I Love the '90s: Artie and Leech impersonate two of the Backstreet Boys (the blonde one and the “bad boy”…I’m not going to look up their names), and cause a riot.
Approved By The Comics Code Authority: Chamber uses “wanker” again, this time to describe Artie and Leech.
Review: I think the only two X-titles not directly involved with some aspect of the big Apocalypse crossover are Generation X and X-Force. And while X-Force is embroiled in John Francis Moore’s extensive Deviants storyline, Generation X isn’t caught up in anything so dramatic. Even the major storylines at the time, Emma’s sister becoming the new White Queen and the acceptance of humans into the school, aren’t so important that they must be addressed in every issue. So, they kill an issue in New York, and it makes for a decent story, although it clearly looks diminutive when compared to the rest of the line.
Mixed in with the comedic scenes and character moments, Faerber’s used the opportunity to address some continuity issues surrounding Emma’s role as a hero. It’s clear the character was not created with the goal of one day being reformed, so her blatantly evil actions from the past must be addressed. And Faerber handles the past continuity well, allowing Emma to say the only thing she can say -- “sorry.” This could come across as lazy or insincere, but the scenes do feel genuine and Faerber is able to make Emma as sympathetic as she’s been since this book was launched.

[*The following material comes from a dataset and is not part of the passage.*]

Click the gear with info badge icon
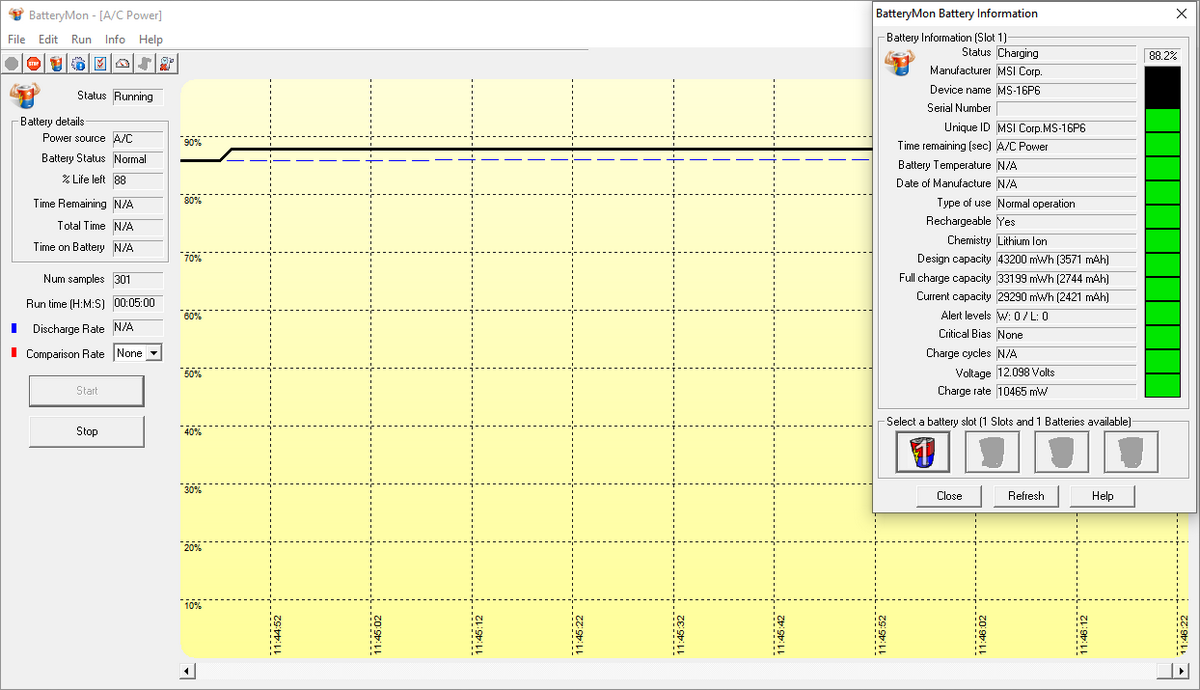Viewport: 1200px width, 690px height. tap(78, 63)
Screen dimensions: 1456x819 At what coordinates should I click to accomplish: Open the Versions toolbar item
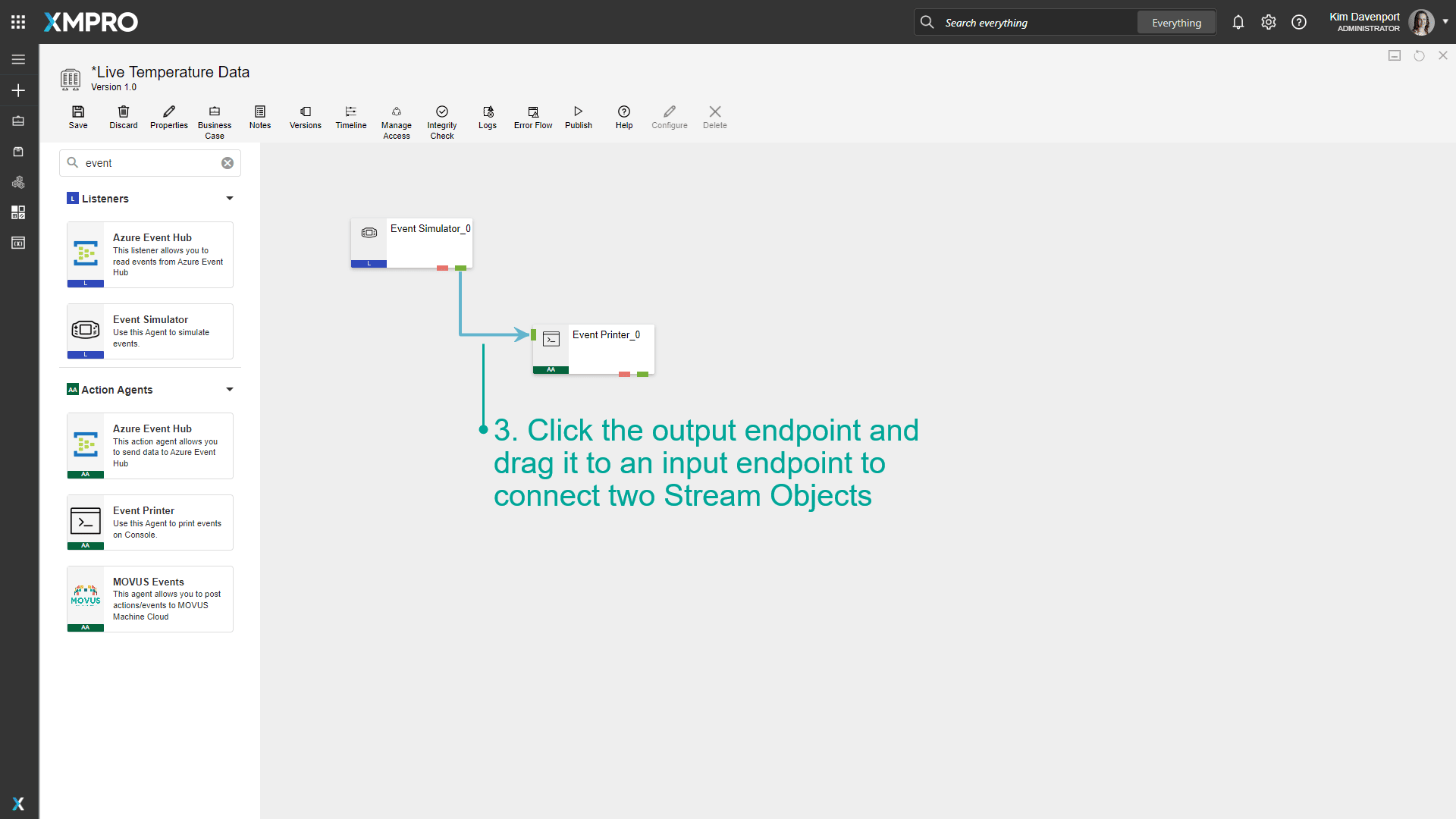pyautogui.click(x=306, y=111)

While it’s easy to dismiss this issue as filler, maybe there is a lasting significance to the story. Is this the first time Terry Dodson was asked to draw Marvel heroes outside of the X-universe? Faerber’s given him quite a list of heroes to handle throughout the story, and to be honest, the results are mixed. The cover is a good example…some of these characters look amazing, others just look wrong. In fairness to Dodson, he was still new to any of the “mainstream” Marvel figures, and it’s obvious he got a lot better as the years went on.